Saved entries
══════════
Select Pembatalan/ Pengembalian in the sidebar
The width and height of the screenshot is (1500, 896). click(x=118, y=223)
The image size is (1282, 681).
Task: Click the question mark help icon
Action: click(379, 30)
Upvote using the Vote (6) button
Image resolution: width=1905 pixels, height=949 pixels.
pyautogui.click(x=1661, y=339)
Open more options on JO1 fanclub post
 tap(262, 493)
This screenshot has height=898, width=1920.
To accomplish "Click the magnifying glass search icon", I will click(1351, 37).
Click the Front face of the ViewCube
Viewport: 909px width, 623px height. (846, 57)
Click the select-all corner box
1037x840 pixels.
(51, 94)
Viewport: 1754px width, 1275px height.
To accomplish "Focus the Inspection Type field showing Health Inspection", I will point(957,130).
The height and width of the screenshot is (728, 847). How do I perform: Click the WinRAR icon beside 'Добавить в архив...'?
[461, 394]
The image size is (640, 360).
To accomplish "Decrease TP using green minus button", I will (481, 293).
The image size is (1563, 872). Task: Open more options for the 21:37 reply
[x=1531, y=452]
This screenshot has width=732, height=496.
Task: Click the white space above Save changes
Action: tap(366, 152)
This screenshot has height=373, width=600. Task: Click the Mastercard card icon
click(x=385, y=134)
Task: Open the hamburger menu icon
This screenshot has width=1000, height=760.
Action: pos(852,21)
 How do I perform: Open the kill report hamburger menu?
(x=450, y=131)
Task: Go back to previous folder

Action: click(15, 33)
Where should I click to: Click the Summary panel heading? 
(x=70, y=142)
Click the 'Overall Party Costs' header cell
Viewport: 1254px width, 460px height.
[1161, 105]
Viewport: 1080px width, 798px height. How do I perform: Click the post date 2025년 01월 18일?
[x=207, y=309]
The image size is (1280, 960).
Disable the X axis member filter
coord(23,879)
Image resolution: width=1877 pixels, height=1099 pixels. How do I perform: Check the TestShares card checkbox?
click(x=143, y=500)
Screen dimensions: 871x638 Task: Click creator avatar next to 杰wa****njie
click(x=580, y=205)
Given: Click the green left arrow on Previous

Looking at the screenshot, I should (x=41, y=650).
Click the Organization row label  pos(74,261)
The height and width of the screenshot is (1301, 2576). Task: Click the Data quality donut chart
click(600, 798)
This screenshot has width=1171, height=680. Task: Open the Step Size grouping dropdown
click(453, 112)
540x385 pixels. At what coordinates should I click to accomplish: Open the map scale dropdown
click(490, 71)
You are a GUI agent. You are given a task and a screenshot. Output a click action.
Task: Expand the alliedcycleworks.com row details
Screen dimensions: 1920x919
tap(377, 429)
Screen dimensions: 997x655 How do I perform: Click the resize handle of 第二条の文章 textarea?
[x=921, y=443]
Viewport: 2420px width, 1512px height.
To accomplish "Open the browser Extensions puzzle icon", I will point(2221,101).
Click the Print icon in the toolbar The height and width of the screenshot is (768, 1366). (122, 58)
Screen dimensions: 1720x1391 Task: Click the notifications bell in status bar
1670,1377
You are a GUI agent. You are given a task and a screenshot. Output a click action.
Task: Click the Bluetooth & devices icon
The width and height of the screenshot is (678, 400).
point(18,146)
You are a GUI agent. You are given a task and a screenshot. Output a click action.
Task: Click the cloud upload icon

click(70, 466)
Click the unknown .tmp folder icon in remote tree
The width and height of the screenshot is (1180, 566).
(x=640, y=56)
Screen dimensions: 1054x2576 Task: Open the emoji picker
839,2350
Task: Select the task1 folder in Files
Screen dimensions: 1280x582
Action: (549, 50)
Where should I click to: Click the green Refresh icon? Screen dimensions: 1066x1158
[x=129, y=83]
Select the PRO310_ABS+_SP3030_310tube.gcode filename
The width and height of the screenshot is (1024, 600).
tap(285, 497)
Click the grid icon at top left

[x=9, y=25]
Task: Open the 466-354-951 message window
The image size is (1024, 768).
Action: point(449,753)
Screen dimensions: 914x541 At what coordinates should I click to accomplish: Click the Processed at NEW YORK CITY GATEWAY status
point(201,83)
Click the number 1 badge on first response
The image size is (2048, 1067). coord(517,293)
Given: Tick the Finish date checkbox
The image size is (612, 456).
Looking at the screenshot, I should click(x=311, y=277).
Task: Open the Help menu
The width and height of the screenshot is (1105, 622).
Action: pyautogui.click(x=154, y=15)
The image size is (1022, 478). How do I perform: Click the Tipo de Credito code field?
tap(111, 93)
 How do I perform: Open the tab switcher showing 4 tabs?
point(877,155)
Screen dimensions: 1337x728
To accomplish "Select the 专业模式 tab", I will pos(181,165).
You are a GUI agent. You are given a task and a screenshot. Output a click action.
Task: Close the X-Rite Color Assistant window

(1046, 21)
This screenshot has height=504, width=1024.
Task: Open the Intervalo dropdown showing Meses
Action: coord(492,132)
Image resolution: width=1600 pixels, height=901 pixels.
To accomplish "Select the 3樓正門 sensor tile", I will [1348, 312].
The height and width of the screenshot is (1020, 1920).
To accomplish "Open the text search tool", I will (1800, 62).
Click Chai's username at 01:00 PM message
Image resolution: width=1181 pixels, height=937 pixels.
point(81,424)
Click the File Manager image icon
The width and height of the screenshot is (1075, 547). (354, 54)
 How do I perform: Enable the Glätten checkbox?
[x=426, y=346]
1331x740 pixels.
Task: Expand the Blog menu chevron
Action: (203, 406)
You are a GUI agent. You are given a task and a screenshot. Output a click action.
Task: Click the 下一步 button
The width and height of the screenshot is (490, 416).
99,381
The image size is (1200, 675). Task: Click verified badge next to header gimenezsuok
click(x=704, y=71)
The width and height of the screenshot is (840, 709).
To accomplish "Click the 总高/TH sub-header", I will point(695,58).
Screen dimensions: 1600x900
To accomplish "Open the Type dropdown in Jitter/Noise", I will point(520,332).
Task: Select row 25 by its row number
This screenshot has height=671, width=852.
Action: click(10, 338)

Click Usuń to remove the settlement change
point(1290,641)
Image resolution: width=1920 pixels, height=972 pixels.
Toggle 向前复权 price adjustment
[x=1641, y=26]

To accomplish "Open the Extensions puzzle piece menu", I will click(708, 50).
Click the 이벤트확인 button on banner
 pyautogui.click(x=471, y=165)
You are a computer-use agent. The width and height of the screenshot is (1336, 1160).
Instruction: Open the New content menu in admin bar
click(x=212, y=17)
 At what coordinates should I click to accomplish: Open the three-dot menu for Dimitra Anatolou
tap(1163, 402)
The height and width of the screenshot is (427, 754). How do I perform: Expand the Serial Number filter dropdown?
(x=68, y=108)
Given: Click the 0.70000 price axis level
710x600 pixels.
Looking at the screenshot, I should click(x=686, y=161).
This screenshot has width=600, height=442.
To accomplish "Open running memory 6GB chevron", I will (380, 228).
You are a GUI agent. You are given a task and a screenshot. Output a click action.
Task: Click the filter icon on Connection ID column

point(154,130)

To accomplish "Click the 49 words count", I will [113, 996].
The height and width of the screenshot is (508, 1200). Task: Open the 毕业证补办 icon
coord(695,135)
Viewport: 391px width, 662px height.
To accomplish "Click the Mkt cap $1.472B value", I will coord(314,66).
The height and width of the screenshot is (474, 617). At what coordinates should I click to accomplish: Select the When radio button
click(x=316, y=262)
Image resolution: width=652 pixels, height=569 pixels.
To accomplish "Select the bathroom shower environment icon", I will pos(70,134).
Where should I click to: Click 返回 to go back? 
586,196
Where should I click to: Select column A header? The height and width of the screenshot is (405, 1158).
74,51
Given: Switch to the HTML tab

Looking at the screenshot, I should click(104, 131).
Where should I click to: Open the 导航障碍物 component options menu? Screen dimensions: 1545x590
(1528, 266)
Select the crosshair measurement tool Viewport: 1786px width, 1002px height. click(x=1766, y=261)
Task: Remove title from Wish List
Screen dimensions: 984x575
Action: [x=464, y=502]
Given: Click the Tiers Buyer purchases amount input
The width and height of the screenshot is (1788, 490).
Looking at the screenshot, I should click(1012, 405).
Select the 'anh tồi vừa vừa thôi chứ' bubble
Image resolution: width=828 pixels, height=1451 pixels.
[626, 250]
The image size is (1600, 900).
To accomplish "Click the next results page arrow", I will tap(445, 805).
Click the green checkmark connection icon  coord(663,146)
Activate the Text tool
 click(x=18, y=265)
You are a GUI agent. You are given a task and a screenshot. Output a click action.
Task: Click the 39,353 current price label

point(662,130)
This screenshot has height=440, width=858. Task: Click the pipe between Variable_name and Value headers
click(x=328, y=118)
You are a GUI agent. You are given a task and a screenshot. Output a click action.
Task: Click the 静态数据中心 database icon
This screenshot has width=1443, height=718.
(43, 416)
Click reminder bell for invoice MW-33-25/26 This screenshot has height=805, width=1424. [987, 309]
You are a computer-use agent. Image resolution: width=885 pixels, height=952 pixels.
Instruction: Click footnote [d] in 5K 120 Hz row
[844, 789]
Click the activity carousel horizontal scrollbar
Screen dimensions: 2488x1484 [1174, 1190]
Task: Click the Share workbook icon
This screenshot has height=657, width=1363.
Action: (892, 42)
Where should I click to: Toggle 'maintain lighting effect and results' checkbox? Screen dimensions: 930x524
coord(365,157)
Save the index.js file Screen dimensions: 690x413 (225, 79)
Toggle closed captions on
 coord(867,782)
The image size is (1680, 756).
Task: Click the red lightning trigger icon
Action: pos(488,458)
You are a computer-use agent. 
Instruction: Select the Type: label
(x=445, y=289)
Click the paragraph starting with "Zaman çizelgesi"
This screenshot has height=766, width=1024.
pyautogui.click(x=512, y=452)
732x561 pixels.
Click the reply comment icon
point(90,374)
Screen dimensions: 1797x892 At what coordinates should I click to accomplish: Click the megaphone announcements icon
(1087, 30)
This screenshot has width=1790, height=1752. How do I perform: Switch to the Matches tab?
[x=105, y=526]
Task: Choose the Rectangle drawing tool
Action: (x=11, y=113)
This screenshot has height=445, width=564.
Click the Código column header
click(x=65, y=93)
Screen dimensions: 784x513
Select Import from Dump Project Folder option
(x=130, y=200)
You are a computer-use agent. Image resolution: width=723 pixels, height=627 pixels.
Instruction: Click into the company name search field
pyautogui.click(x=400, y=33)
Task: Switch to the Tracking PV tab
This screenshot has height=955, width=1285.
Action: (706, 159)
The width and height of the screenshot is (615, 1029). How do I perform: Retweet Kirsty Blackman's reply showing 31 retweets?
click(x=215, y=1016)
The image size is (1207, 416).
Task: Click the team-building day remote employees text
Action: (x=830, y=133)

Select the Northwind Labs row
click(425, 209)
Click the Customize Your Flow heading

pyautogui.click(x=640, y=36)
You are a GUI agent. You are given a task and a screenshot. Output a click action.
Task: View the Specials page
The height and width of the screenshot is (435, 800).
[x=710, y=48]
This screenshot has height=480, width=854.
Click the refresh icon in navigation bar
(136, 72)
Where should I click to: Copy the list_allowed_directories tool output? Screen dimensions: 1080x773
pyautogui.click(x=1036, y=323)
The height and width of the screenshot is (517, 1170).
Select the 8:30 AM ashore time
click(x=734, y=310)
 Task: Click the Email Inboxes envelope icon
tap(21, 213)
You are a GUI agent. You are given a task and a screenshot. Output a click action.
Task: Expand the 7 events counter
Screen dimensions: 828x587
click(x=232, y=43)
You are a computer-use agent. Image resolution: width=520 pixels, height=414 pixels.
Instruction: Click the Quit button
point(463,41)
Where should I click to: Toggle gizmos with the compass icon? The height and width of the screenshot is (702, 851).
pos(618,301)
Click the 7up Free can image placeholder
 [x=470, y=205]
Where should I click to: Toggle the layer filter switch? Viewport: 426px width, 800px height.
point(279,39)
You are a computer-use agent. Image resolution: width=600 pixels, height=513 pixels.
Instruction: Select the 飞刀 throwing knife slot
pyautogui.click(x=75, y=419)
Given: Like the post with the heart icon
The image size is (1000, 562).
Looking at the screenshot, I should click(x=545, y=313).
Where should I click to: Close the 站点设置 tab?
══════════
== What the exercise asks ==
Search the data for the string "computer" and copy out every line where it is found.

== Response ==
You are a computer-use agent. The width and height of the screenshot is (1336, 1160).
You are a computer-use agent. Image resolution: width=885 pixels, height=952 pixels.
You are a computer-use agent. 
You are a computer-use agent. Image resolution: width=723 pixels, height=627 pixels.
You are a computer-use agent. Image resolution: width=520 pixels, height=414 pixels.
You are a computer-use agent. Image resolution: width=600 pixels, height=513 pixels.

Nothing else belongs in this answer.